- [REQUIRED TASK 1]
According to the comments on the MLOps tutorial, which container image has been deprecated?

- [PAGE]
==========

MLOps Tutorial #6: Behavioral tests for models with GitHub Actions

Рет қаралды 8,558

Күн бұрын

Пікірлер: 20

@dvcorg8370 2 жыл бұрын

Please note we have deprecated the dvcorg/cml-py3 container image. You can get the same results with: - container: docker://dvcorg/cml-py3:latest + steps: + - uses: actions/checkout@v3 + - uses: iterative/setup-tools@v1

@trevormiller931 3 жыл бұрын

This channel is a goldmine. So glad I ran into it.

@DistortedV12 3 жыл бұрын

So cool. Been working with large NLP models recently, and testing is a super important topic. Glad you are covering it.

@gopietz 4 жыл бұрын

Something I'm still looking for after watching all these videos: Validating a bunch of models after a data change or on a scheduled event, automatically pushing the best config to master and saving the best model file. Is something like this possible? Great job on the videos.

@dvcorg8370 4 жыл бұрын

Definitely possible- putting this on the video list!

@mturewicz 4 жыл бұрын

Thanks for doing this series, dvc and cml look interesting. What about the artifacts, deployment, monitoring and re-training aspects of MLOps?

@dvcorg8370 4 жыл бұрын

Good question- for artifacts, you can handle them a few ways: - When you use DVC pipelines + cloud storage, you can `dvc push` the artifacts generated during your training run (like a model, or transformed dataset) into cloud storage before shutting off the runner. That way, they're saved and connected to the code that created them. - In GitLab, you can permanently save artifacts, and there's a flag in the function `cml-publish` that lets you use their artifact hosting service. (GitHub has something similar, but because it's not permanent we don't recommend it as much) - You can also push artifacts to cloud storage without DVC and use whatever convention you like to keep track of them Right now, DVC and CML don't explicitly handle deployment or monitoring. We focus mostly on the development aspect of the ML lifecycle. As for retraining, we have a big discussion about how experiments are handled (including model retraining) here: github.com/iterative/dvc/issues/2799 Some features that haven't been officially released yet may help with retraining, so look for some announcements soon :)

==========

- [DATA FOR THIS EXERCISE]
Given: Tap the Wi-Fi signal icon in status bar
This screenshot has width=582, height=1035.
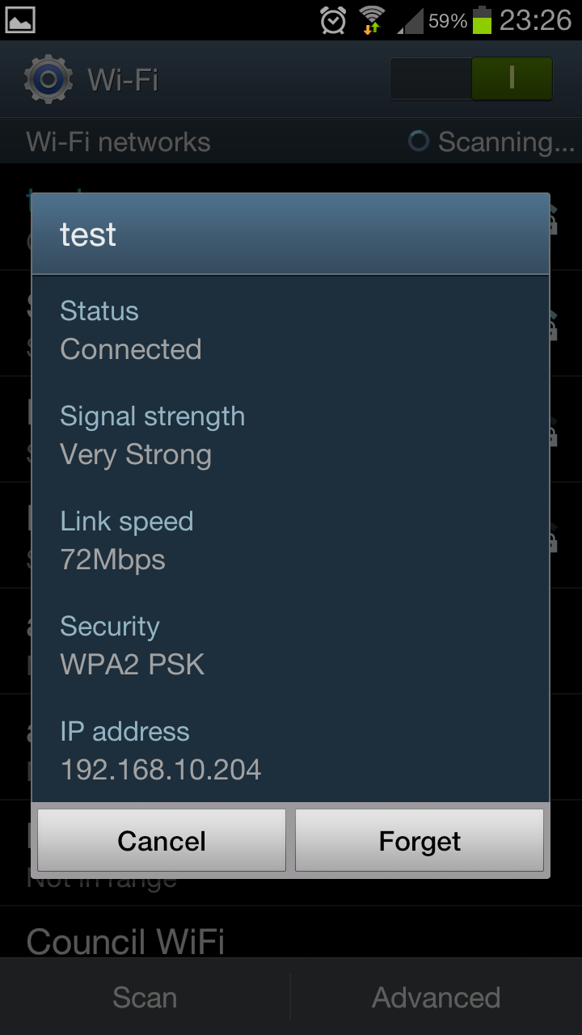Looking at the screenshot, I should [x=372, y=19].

==========

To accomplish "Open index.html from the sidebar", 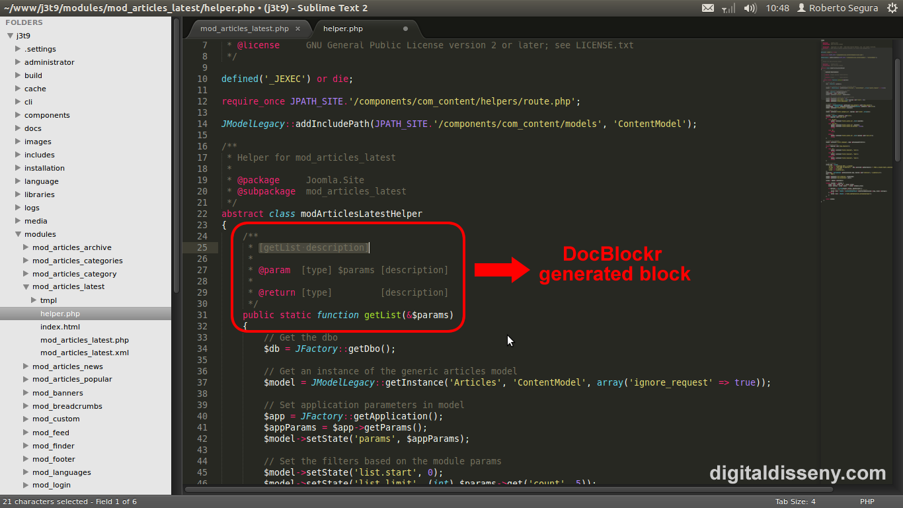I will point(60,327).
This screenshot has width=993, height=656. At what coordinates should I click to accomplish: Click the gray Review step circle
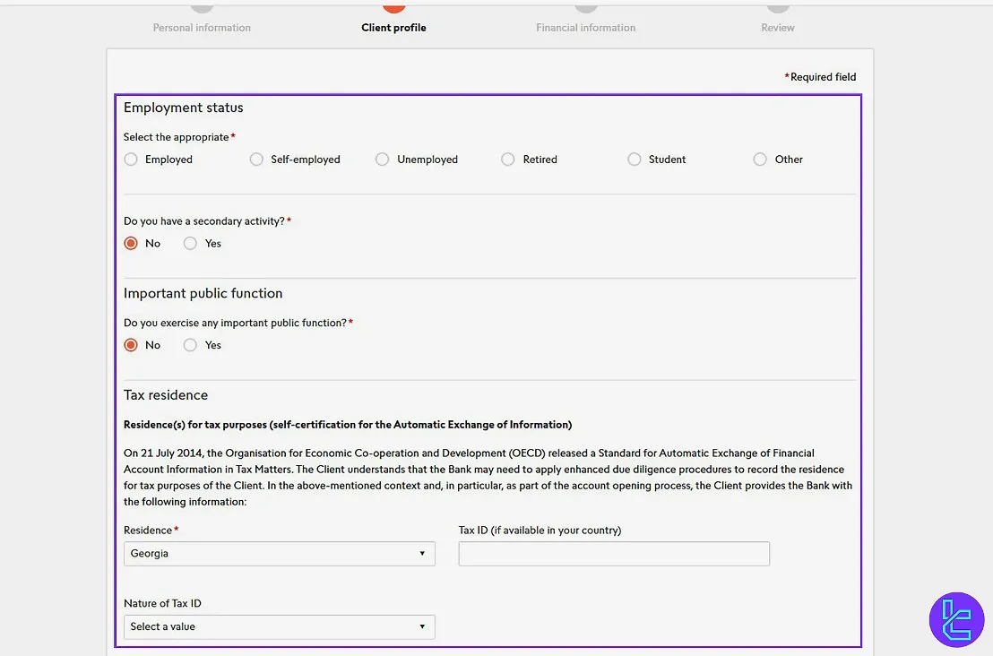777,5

==========

- [REQUIRED TASK 2]
Print the lines of the records from the one containing "Given: Tap the" through the one containing "Looking at the", inclusive, without the pictures.

- [FULL SOLUTION 1]
The dvcorg/cml-py3 container image.

- [FULL SOLUTION 2]
Given: Tap the Wi-Fi signal icon in status bar
This screenshot has width=582, height=1035.
Looking at the screenshot, I should [x=372, y=19].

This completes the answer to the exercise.